Asian leaders advance their priorities . . .

China’s President Xi Jinping was the first world leader to address the virtual Forum. On Monday, Xi repeated his call to reject a "new Cold War" mentality and warned about other states’ “overstretching the concept of national security” to limit economic and technological co-operation. India’s Prime Minister Narendra Modi followed and pitched the idea of a "P-3 (pro-planet people) movement" to help achieve a sustainable environment. He declared that India’s growth over the next 25 years will be green, clean, sustainable, and reliable. Speaking Tuesday, Japan’s Prime Minister Fumio Kishida said Japan will promote a green and digital transformation and seek a new form of inclusive capitalism. On Thursday, Indonesia’s President Joko Widodo argued that the World Health Organization showed limited capacity during the COVID-19 pandemic and said that Indonesia will push for a new global health agency as part of its role in holding the G20 presidency this year.

Effective forum or talk shop?

The annual WEF gathering at Davos is often criticized for focusing on the rich and powerful while ignoring the rest of the world.

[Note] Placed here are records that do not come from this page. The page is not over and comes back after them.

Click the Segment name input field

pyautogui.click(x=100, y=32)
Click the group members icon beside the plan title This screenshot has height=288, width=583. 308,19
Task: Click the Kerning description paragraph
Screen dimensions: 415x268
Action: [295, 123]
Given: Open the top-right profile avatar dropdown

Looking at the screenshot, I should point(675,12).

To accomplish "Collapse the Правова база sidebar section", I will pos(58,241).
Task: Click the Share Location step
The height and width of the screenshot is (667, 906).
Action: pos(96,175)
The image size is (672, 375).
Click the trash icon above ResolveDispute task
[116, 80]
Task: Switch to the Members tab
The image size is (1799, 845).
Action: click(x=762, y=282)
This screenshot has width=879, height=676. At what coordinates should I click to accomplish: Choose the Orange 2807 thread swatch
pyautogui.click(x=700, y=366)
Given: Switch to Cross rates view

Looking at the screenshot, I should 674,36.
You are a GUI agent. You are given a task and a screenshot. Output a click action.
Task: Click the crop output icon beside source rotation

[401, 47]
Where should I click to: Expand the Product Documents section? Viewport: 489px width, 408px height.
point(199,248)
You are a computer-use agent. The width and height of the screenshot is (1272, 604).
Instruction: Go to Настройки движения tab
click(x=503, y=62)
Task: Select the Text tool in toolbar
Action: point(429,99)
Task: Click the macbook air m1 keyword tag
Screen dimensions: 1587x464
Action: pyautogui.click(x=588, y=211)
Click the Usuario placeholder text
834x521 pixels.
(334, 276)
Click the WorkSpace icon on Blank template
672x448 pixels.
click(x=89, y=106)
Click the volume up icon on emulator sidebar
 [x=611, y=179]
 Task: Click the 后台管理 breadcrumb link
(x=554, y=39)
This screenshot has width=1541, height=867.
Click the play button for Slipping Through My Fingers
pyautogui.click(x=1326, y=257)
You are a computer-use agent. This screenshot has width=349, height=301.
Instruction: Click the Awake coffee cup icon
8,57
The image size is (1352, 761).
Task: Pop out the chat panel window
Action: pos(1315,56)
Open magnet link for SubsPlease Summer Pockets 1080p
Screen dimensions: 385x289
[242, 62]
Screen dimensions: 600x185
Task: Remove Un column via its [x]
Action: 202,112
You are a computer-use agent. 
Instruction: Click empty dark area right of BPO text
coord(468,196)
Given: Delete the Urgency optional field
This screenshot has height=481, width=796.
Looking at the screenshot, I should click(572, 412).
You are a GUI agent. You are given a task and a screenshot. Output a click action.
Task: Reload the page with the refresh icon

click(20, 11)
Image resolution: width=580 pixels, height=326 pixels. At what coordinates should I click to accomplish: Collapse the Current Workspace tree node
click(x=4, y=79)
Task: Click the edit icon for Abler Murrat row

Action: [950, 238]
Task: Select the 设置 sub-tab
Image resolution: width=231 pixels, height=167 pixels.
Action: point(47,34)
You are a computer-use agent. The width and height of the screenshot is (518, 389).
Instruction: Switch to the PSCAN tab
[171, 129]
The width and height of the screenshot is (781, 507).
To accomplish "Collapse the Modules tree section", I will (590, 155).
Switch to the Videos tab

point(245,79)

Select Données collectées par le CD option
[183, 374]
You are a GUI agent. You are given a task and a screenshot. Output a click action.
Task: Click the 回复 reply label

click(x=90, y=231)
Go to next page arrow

The Forum's exclusivity and elitism are well known. Still, it has played a role in helping push through some significant global initiatives over the last 50 years – including the New Development Bank, or the Net Zero Asset Owner Alliance. In its ‘in-person’ format, the Forum also allows global leaders from different spheres to hold more informal and often more productive discussions on the sidelines of the main event. While the pandemic-era virtual format may not be ideal, it at least provides a platform for discussions on solutions and partnerships needed to tackle key global challenges.